■ TASK SET ■
a. In the text on 1582 in Ireland, who was appointed to govern Ireland after Lord Grey was recalled to England?
b. Go on with the text on 1582 in Ireland from the point where it stops.

■ TEXT SEGMENT ■

|---|

- Centuries:: 14th; 15th; 16th; 17th; 18th;
- Decades:: 1560s; 1570s; 1580s; 1590s; 1600s;
- See also:: Other events of 1582 List of years in Ireland

= 1582 in Ireland =

Events from the year 1582 in Ireland.

==Incumbent==
- Monarch: Elizabeth I

==Events==
- April – after three years of scorched earth warfare, the provost marshal of Munster, Sir Warham St Leger, estimates that 30,000 people died of famine in his province during the previous six months and hundreds are dying in Cork.
- July – Lord Grey, Lord Deputy of Ireland, is recalled to England. Sir Henry Wallop and Adam Loftus, Archbishop of Dublin, are appointed lords justices responsible for the government of Ireland to succeed him.
- September – Fiach McHugh O'Byrne surrenders, ending the Second Desmond Rebellion in Leinster.

|---|

■ SUPPLIED DATA ■
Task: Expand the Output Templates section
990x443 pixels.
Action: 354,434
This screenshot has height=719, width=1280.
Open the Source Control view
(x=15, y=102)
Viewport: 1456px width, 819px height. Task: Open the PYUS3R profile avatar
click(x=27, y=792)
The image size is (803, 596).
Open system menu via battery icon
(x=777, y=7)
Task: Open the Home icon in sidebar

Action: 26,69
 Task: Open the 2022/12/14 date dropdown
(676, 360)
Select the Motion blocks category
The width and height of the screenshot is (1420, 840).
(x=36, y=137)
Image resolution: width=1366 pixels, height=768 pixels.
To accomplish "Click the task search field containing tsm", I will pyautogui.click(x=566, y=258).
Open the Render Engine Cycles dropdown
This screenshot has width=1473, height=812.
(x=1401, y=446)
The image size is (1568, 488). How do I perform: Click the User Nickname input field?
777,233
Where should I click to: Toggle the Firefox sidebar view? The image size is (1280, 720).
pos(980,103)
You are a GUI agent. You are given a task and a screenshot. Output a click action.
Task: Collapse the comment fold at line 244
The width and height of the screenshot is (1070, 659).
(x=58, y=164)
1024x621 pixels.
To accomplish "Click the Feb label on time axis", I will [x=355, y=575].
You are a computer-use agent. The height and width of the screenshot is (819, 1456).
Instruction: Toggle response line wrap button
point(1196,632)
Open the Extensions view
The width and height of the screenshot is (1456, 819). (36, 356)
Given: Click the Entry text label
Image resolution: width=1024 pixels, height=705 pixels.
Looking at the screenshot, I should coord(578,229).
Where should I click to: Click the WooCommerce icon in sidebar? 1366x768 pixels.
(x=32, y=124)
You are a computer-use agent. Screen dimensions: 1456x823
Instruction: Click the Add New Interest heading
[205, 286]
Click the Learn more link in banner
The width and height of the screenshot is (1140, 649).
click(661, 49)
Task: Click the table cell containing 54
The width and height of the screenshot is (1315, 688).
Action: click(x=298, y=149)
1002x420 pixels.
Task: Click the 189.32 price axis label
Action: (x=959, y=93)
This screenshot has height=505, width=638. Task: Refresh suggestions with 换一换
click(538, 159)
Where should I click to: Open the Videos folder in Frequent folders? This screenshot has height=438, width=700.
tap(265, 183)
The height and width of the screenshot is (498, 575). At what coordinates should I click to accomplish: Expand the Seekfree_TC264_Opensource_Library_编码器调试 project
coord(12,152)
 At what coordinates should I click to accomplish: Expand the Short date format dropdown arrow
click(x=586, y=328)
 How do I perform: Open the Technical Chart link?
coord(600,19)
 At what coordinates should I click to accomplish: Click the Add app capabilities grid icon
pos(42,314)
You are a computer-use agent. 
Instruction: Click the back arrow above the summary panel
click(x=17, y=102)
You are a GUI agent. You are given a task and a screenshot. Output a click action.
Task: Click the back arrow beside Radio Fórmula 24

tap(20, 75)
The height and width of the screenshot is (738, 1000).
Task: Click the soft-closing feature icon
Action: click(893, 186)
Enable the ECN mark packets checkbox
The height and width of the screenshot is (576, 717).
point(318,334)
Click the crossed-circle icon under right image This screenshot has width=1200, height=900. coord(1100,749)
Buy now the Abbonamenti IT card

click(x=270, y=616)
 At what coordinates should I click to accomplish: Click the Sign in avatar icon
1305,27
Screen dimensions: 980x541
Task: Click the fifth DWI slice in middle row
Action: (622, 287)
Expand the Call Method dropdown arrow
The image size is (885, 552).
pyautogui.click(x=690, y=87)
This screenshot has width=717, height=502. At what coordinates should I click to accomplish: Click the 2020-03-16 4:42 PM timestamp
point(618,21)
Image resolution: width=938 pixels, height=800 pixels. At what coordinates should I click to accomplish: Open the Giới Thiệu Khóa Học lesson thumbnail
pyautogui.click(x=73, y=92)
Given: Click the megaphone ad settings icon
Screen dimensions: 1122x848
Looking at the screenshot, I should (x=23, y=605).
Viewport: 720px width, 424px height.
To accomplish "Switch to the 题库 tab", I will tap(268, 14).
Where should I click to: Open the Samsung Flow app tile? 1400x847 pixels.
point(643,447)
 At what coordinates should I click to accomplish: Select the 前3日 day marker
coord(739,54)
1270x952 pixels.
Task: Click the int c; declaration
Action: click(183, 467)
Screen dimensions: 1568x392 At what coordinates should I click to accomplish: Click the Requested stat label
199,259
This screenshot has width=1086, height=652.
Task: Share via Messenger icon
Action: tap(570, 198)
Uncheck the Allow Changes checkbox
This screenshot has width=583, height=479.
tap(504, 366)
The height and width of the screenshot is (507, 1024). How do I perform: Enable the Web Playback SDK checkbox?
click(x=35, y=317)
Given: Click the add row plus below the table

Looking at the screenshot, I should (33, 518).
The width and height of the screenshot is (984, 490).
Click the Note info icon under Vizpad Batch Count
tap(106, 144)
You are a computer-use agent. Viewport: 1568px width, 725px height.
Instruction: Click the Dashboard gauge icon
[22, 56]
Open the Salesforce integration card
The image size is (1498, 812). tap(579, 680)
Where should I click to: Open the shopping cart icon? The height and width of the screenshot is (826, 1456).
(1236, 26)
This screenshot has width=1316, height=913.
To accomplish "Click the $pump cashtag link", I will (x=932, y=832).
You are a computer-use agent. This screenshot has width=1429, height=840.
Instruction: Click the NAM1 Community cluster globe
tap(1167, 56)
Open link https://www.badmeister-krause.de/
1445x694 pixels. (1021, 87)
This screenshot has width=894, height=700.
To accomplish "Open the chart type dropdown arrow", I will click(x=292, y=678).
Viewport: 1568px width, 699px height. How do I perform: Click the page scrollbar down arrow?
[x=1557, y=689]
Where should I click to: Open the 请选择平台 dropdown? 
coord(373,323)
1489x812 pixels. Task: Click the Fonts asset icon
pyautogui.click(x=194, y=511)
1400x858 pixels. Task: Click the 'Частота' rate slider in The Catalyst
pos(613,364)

|---|

■ RESULTS OF THE EXERCISE ■
a. Sir Henry Wallop and Adam Loftus, Archbishop of Dublin, were appointed lords justices.

b.
- Ulick Burke secures succession to his father as 3rd Earl of Clanricarde by murdering his brother, John of the Shamrocks, and affirming his loyalty to Queen Elizabeth I of England.

==Births==
- approx. date – Ambrose Ussher, Church of Ireland clergyman and Biblical scholar (d. 1629)

==Deaths==
- 13 April – Nicholas Nugent, former Chief Justice of the Irish Common Pleas (b. c. 1525) (hanged for treason).
- 24 July – Richard Burke, 2nd Earl of Clanricarde, peer.
- John of Desmond, rebel noble (killed in skirmish).
- Maoilin Mac Bruideadha, poet.

== Arts and literature ==
- March – traditional melody Cailín Óg a Stór first on record.
- Annal Memoranda Gadelica begins.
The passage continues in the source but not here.